OBJECTIVE

This study investigated the effect of the presence, absence, and aging of a heat-enhancing compound (colorant) added to bleaching gel on the temperature rise of the gel itself, as well as the temperature rise within the pulp chamber, when a tooth was exposed to a variety of light-curing units in vitro.

METHODS

An extracted human upper central incisor was fitted with thermocouples placed in the pulp chamber as well as on the facial tooth surface. A temperature-controlled simulated intrapulpal fluid flow was provided to the tooth, and bleaching agent (Opalesence XTRA, Ultradent) containing heat-enhancing colorant, aged colorant, or no colorant was applied to the facial surface. The tooth and light-curing unit were placed in a thermostatically controlled oven at 37 degrees C, and real-time gel and intrapulpal temperature values were recorded digitally. Light-curing units used were a plasma arc light (PAC) (PowerPac, ADT), a conventional quartz tungsten halogen source (QTH) (Optilux 501, Demetron/Kerr), the QTH light used in high-power (bleaching) mode, and an argon ion laser (AccuCure 3000, LaserMed).

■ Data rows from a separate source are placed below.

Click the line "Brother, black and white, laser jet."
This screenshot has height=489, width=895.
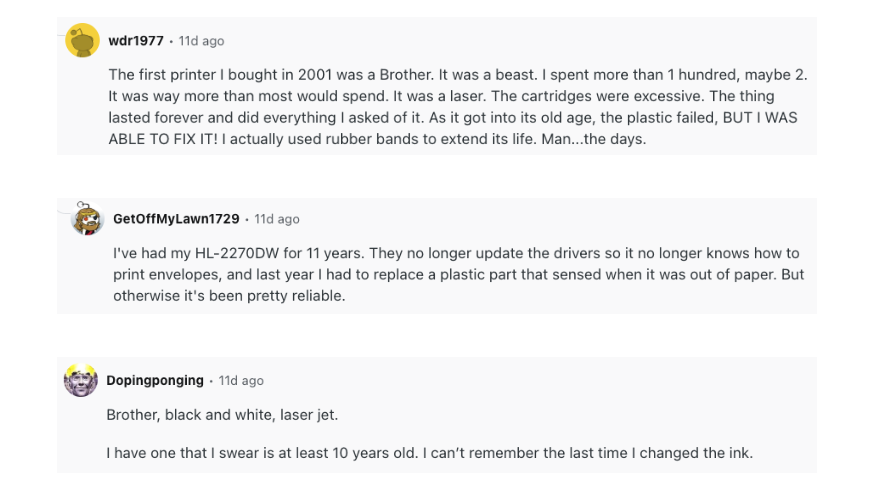(229, 415)
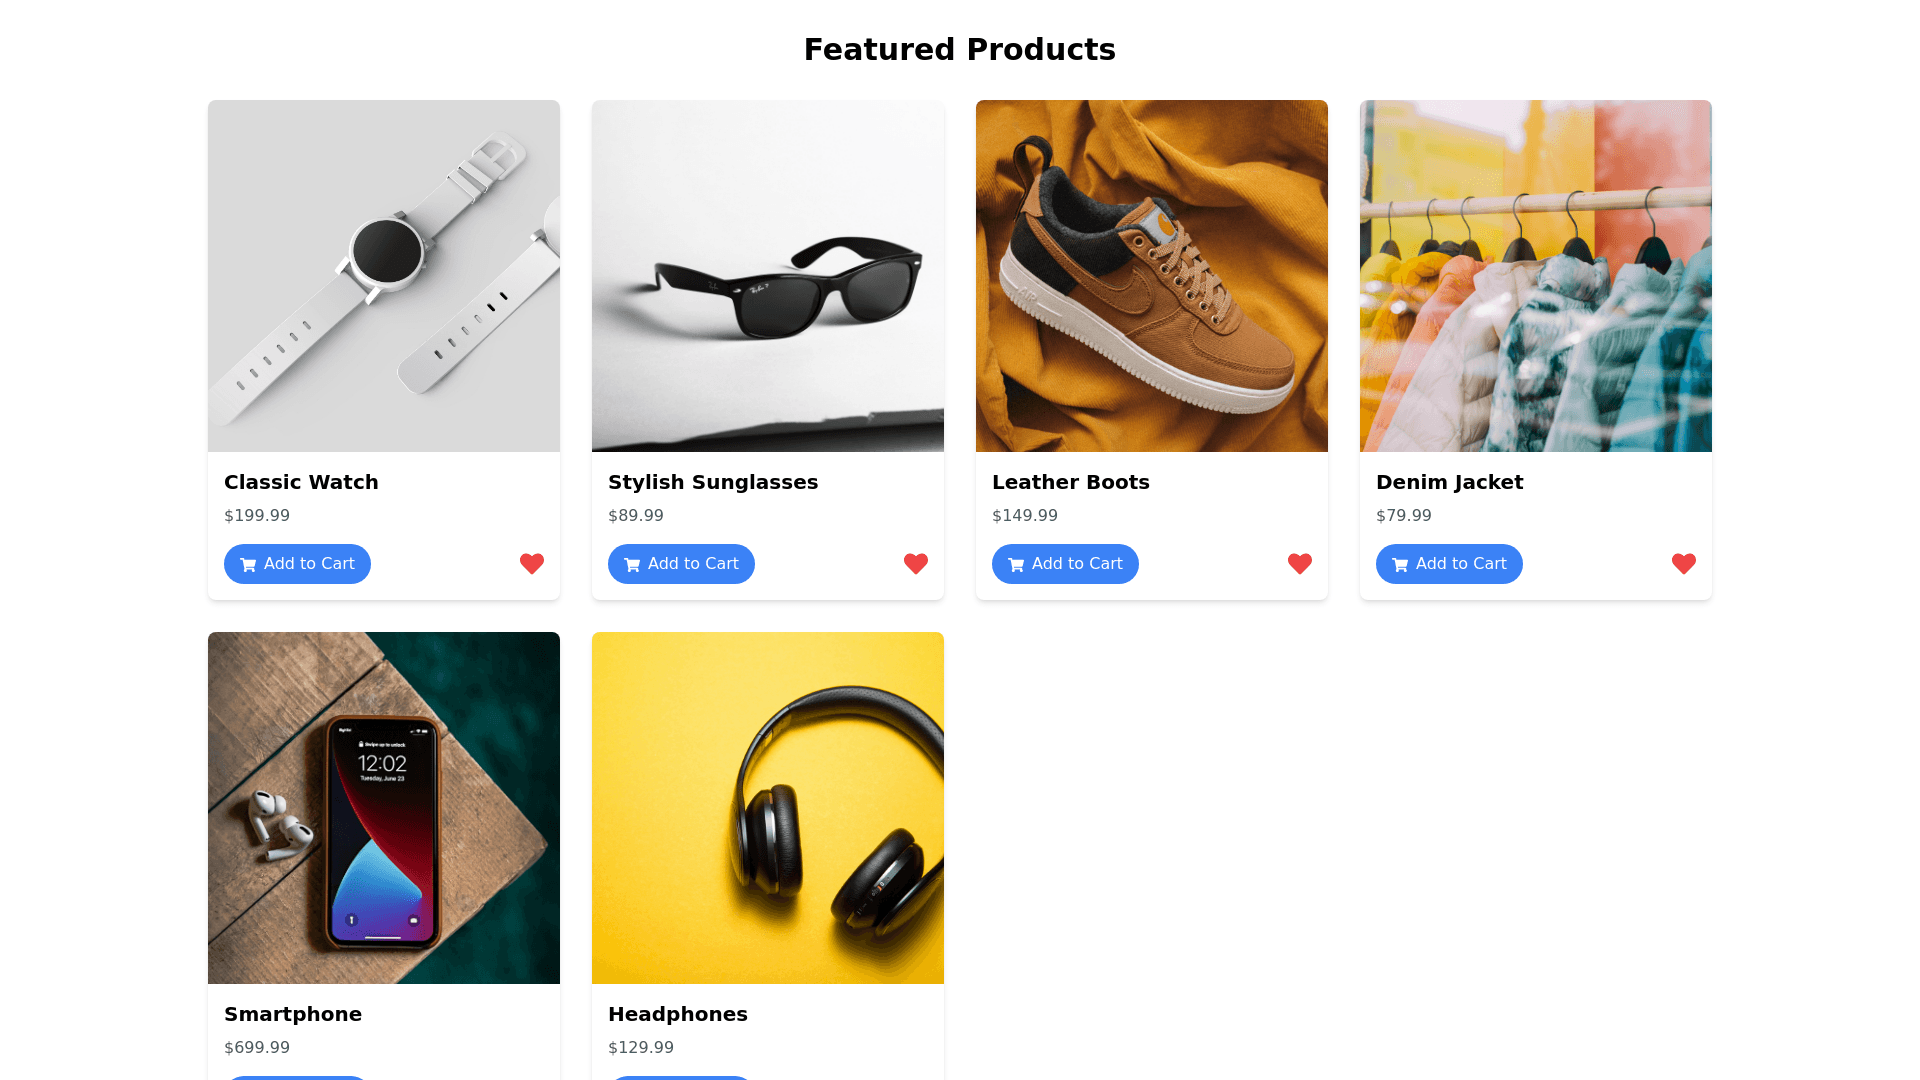Click cart icon in Denim Jacket button
The image size is (1920, 1080).
[x=1400, y=565]
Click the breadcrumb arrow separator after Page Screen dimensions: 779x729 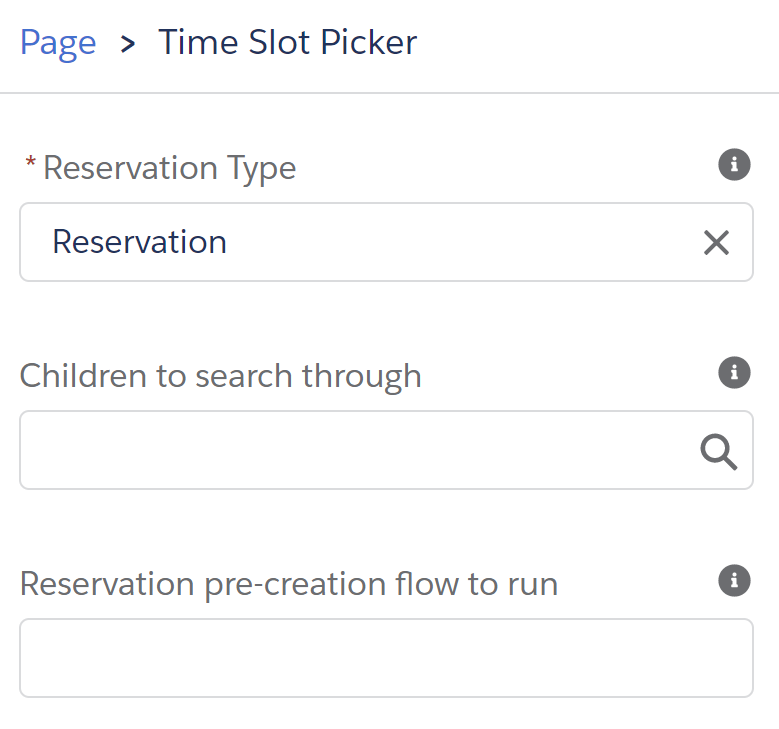pyautogui.click(x=127, y=44)
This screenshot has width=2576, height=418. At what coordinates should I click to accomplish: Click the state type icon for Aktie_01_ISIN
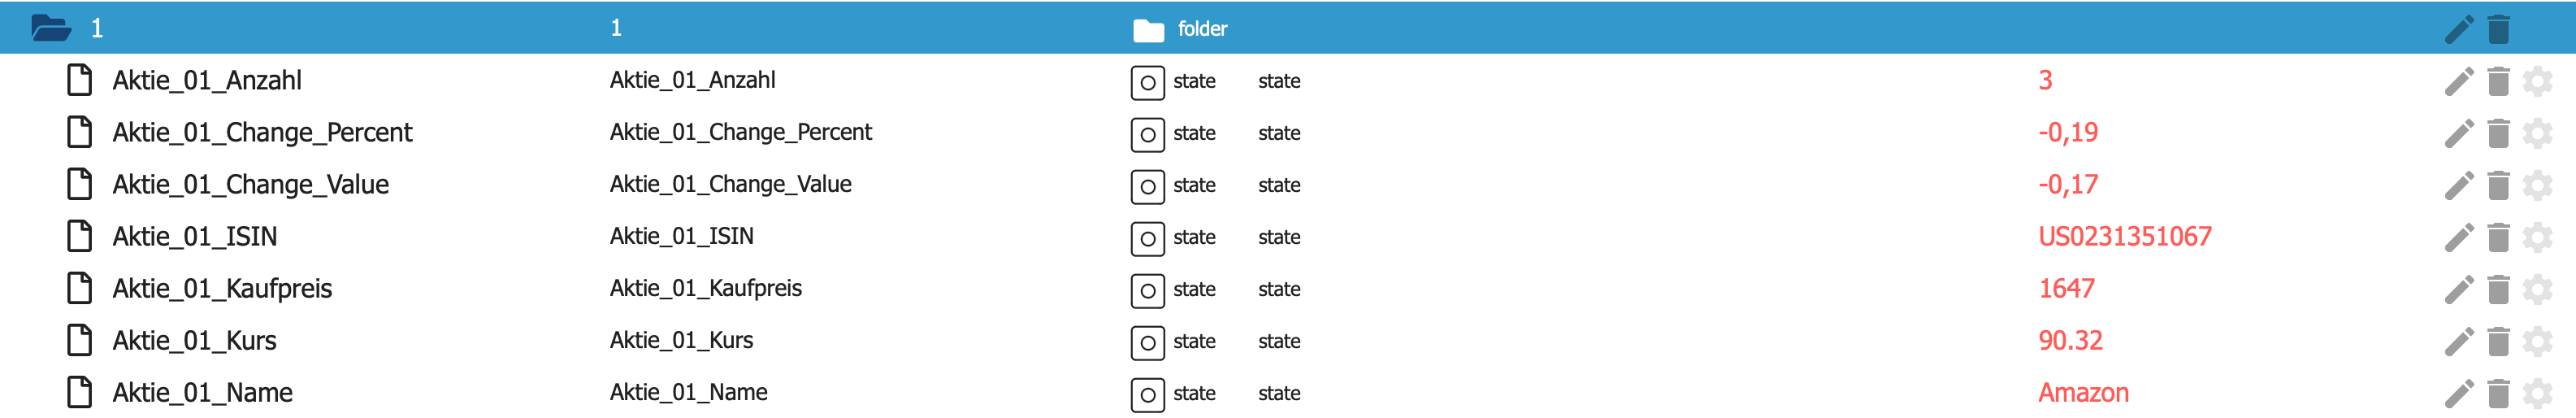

An exposure scenario simulating light-enhanced bleaching of 10 upper teeth was developed. Temperature rise over the pre-exposure, baseline value associated with the last light exposure in the bleaching sequence was calculated for each curing and bleaching combination. Five replications for each test condition were made. Temperature rise values were compared using analysis of variance (ANOVA) at a preset alpha of 0.05.

RESULTS

When fresh colorant-containing bleach was used, the PAC light increased bleach temperature 39.3 degrees C above baseline. With no added colorant, temperature rise was 37.1 degrees C. The QTH light in bleach mode resulted in gel temperature 24.8 degrees C above baseline, whereas the temperature increase was only 11.5 degrees C when no colorant was used. Conventional QTH light use increased fresh bleach temperature by 17.7 degrees C, whereas an increase of only 11.1 degrees C was measured without colorant. The argon ion laser produced equivalent temperature rise regardless of the presence or freshness of the colorant, approximately 9.4 degrees C. Intrapulpal temperatures were all significantly lower than those recorded in the bleaching gel and ranged from 5 degrees to 8 degrees C. As a rule, the presence of fresh heat-enhancing colorant in the bleaching gel resulted in a significant intrapulpal temperature increase (approximately 1 degrees C) over that reached using other lights. The PAC and the QTH light used in bleach mode induced greater intrapulpal temperature rise than the laser.

CONCLUSIONS

Freshness of bleaching agent incorporating light-activated, heat-enhancing colorant influences temperature rise of bleaching gel and also may increase intrapulpal temperature values. Use of intense lights does elevate bleach temperature and also results in increased intrapulpal temperature that may further impact on patient sensitivity and pulpal health resulting from this treatment.